The installer writes a single-service compose file (only maillayer, no Caddy) and exposes port 8024 on the host. Point your existing proxy at localhost:8024 and set APP_URL in /opt/maillayer/.env to your public URL so tracking links resolve correctly. The Settings → Domain page will render a "Managed externally" notice instead of the cert-request form.

Quick nginx example
server {
  listen 443 ssl;
  server_name mail.example.com;
  ssl_certificate     /etc/letsencrypt/live/mail.example.com/fullchain.pem;
  ssl_certificate_key /etc/letsencrypt/live/mail.example.com/privkey.pem;
  location / {
    proxy_pass http://127.0.0.1:8024;
    proxy_set_header Host $host;
    proxy_set_header X-Forwarded-For  $proxy_add_x_forwarded_for;
    proxy_set_header X-Forwarded-Proto $scheme;
  }
}

Day-to-day

  • Logs (everything): docker compose -f /opt/maillayer/docker-compose.yml logs -f
  • Logs (just one service): docker compose -f /opt/maillayer/docker-compose.yml logs -f maillayer
  • Update to latest 1.x: cd /opt/maillayer && docker compose pull && docker compose up -d
  • Re-run installer (also pulls latest): curl -fsSL https://install.maillayer.com/install.sh | sudo bash — detects an existing install, preserves your AUTH_SECRET, and force-recreates containers so config changes take effect.
  • Stop: cd /opt/maillayer && docker compose down (data persists in volumes)
  • Backup: see Backups — TL;DR is to copy /opt/maillayer/.env + the SQLite volume.

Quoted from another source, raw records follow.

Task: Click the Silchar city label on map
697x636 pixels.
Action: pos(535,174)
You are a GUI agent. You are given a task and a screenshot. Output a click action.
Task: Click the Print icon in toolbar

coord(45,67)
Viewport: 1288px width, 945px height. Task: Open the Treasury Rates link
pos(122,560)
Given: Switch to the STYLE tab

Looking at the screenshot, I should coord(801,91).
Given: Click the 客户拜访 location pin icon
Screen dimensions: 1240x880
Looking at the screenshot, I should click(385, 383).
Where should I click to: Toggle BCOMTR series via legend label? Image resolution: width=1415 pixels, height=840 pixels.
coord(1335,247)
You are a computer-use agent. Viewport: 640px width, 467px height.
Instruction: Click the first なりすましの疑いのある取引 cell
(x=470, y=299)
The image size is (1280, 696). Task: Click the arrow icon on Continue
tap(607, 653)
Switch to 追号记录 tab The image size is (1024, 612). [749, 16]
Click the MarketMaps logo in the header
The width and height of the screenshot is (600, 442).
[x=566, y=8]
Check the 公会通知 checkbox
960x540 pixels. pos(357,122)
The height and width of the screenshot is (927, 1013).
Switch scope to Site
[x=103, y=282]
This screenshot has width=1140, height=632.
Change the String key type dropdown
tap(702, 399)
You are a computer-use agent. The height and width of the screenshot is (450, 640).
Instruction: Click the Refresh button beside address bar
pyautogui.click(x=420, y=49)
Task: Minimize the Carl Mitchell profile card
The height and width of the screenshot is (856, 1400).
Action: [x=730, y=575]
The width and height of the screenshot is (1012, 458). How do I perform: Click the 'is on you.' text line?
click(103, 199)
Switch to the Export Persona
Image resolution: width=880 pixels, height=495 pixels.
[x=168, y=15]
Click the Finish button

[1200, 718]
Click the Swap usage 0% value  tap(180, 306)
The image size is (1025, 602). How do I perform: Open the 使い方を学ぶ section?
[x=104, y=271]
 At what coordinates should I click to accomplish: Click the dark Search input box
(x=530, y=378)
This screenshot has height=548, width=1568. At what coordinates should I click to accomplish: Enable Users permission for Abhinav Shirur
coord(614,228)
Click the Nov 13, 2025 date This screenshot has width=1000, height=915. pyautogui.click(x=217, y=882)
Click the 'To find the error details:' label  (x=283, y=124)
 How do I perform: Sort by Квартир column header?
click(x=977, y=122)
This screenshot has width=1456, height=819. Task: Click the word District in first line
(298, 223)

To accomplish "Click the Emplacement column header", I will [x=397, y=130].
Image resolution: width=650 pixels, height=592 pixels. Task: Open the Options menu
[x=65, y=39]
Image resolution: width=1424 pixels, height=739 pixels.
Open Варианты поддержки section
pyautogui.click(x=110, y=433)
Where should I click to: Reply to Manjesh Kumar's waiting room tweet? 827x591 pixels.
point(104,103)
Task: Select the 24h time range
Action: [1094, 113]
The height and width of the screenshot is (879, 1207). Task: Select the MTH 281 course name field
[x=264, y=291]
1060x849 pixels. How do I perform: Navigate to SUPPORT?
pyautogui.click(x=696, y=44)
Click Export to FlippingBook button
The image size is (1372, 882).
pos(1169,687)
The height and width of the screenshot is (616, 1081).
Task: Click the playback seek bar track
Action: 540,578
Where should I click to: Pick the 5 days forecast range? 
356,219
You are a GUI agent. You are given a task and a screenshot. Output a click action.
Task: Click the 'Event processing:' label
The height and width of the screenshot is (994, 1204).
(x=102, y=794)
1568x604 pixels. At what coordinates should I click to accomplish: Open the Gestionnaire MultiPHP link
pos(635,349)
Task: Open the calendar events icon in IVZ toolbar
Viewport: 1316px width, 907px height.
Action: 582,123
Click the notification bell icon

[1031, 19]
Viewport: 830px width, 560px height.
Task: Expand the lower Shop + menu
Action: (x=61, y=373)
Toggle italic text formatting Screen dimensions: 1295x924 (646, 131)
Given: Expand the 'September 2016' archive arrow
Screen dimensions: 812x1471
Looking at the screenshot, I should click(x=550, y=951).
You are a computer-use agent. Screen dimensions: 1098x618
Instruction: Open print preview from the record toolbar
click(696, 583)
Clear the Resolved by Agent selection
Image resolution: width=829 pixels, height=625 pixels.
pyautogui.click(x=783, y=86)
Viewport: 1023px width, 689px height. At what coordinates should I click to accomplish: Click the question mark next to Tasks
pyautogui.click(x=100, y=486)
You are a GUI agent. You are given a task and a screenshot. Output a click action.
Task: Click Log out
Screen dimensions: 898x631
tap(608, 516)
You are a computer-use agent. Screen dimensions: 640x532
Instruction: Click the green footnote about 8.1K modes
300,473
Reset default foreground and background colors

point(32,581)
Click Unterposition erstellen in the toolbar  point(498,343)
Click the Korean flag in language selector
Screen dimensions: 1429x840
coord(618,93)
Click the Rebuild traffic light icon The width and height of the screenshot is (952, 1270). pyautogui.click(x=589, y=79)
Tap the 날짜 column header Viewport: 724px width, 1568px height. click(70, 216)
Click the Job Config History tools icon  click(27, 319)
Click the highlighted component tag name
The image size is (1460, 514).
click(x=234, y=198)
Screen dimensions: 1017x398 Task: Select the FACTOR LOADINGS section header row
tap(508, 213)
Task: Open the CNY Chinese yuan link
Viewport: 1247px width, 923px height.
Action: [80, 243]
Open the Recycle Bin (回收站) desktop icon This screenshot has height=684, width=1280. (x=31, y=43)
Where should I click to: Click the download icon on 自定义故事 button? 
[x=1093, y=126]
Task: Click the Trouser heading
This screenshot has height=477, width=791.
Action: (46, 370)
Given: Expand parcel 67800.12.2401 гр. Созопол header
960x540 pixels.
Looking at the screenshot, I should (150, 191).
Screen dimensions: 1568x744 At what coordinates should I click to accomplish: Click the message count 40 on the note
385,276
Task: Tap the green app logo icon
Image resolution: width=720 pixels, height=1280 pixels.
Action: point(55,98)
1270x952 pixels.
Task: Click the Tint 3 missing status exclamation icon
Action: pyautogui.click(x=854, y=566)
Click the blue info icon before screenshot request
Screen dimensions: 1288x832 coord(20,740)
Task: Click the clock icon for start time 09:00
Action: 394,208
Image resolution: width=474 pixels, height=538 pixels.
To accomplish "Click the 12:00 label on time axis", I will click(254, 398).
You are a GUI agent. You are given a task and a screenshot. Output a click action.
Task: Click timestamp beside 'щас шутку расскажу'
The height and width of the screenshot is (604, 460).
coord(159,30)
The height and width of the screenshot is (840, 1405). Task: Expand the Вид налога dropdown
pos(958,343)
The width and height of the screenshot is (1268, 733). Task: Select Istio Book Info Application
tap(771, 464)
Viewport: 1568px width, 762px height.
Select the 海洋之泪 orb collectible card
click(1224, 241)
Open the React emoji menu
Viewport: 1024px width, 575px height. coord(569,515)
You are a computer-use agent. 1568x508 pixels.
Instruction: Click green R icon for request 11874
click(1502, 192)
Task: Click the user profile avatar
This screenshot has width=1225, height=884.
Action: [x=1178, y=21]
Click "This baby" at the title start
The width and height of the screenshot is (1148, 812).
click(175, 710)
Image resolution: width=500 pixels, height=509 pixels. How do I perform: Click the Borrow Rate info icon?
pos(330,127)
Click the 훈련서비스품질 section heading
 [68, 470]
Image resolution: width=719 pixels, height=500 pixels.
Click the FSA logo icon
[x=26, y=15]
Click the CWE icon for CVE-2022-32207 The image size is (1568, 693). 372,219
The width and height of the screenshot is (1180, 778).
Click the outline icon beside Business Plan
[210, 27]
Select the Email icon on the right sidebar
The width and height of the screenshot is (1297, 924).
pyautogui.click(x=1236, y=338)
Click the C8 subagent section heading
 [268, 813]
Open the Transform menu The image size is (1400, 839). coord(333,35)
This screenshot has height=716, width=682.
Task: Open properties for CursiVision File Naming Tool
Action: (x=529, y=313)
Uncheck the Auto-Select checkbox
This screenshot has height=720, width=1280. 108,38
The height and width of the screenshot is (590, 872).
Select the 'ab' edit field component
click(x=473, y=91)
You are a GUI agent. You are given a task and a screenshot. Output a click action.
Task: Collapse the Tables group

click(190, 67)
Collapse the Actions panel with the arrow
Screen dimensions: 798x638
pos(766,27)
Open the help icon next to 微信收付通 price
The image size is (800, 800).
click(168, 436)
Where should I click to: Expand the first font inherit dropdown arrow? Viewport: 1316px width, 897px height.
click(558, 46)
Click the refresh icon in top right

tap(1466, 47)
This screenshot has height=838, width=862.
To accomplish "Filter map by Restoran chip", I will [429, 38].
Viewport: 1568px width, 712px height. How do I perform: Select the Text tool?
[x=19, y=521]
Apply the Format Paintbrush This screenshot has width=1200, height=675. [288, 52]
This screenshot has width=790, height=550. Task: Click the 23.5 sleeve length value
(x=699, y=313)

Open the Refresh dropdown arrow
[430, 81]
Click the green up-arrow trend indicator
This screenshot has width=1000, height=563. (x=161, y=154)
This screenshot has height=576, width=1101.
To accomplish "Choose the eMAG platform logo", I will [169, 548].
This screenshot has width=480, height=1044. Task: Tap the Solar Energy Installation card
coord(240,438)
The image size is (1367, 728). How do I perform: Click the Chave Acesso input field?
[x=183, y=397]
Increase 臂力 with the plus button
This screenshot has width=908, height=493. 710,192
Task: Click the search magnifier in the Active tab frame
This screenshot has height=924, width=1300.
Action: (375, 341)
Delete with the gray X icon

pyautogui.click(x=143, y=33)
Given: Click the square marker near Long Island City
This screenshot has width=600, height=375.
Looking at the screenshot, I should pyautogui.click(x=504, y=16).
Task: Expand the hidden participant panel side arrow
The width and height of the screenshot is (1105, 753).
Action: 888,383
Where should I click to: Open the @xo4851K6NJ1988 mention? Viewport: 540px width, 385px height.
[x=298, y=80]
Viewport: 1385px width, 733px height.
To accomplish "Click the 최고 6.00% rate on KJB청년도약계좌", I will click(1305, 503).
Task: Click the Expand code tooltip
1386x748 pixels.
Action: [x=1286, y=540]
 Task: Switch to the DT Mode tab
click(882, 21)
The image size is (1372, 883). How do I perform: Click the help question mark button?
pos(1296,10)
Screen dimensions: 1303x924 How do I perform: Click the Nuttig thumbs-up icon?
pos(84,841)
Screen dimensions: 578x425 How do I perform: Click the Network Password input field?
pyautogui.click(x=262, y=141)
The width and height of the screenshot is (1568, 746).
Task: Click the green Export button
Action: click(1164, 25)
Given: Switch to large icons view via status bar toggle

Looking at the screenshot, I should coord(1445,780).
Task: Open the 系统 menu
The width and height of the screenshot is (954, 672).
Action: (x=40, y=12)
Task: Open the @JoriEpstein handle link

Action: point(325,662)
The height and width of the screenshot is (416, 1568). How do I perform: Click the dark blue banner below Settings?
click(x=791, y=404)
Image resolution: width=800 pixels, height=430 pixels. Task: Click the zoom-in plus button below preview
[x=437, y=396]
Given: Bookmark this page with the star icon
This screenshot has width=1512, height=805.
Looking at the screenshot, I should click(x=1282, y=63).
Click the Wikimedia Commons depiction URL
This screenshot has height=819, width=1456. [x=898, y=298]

Pinning to a specific version

The default :1 tag is rolling — it always points at the latest 1.x release. To pin a specific version (e.g. for a production install where you want explicit upgrades):

MAILLAYER_IMAGE=ghcr.io/mddanishyusuf/maillayer-pro:v1.2.4 \
  curl -fsSL https://install.maillayer.com/install.sh | sudo -E bash

After install, edit /opt/maillayer/docker-compose.yml and bump the image: line whenever you want to upgrade.

Uninstall

cd /opt/maillayer && docker compose down -v
sudo rm -rf /opt/maillayer

down -v removes the named volumes too, so this is destructive — your SQLite database and Caddy's cert state both go away. Back up first if you want to keep anything.